Raltegravir paediatric formulations are available as chewable tablets, including 25mg and 100mg, and granules for oral suspension, comprising single-use 100mg packets.

As part of the agreement, Merck will provide a royalty-free licence to MPP to develop paediatric formulations of raltegravir, including chewable tablets and granules for oral suspension for infants and children from four weeks to below 12 years of age.

Merck HIV franchise global commercial leader and general manager Jackie Neilson said: "This agreement with the MPP has been established to provide access to raltegravir to HIV-infected children in developing countries where the burden of HIV infection is highest, including sub-Saharan Africa."

"This agreement with the MPP has been established to provide access to raltegravir to HIV-infected children in developing countries where the burden of HIV infection is highest."

The agreement has been signed to enhance access to raltegravir for paediatric populations in around 92 low and middle-income countries, which are said to include high-rates of paediatric HIV.

Merck is marketing raltegravir as Isentress, which is indicated in combination with other antiretroviral agents to treat HIV-1 infection in patients four weeks of age and older in the US.

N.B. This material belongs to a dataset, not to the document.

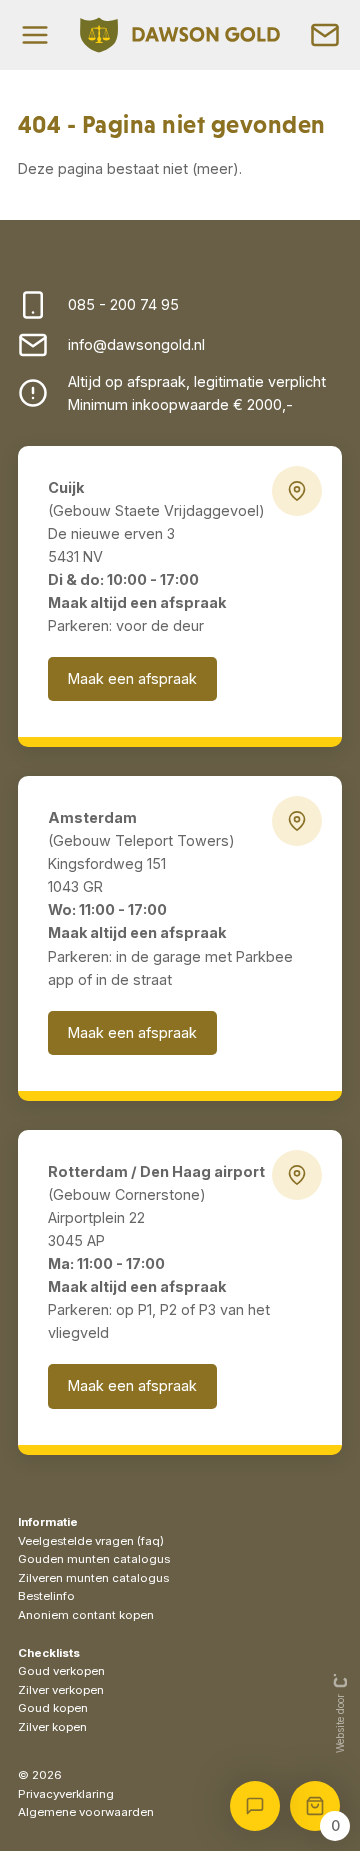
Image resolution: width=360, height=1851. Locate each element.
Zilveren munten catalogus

The deal will also allow to develop new paediatric formulations of raltegravir, in support of the Global Paediatric Antiretroviral Commitment-to-Action announced by the US President’s Emergency Plan for AIDS Relief (PEPFAR), the Paediatric HIV Treatment Initiative (PHTI), and the Global Fund to fight AIDS, tuberculosis and malaria.

MPP executive director Greg Perry said: "Raltegravir adds to our arsenal of pediatric licenses in supporting better options for children in low and middle-income countries and can benefit the most neglected sub-segment: infants and toddlers less than three years of age."


Image: Scanning electron micrograph of HIV-1 budding (in green) from cultured lymphocyte. Photo: courtesy of C Goldsmith.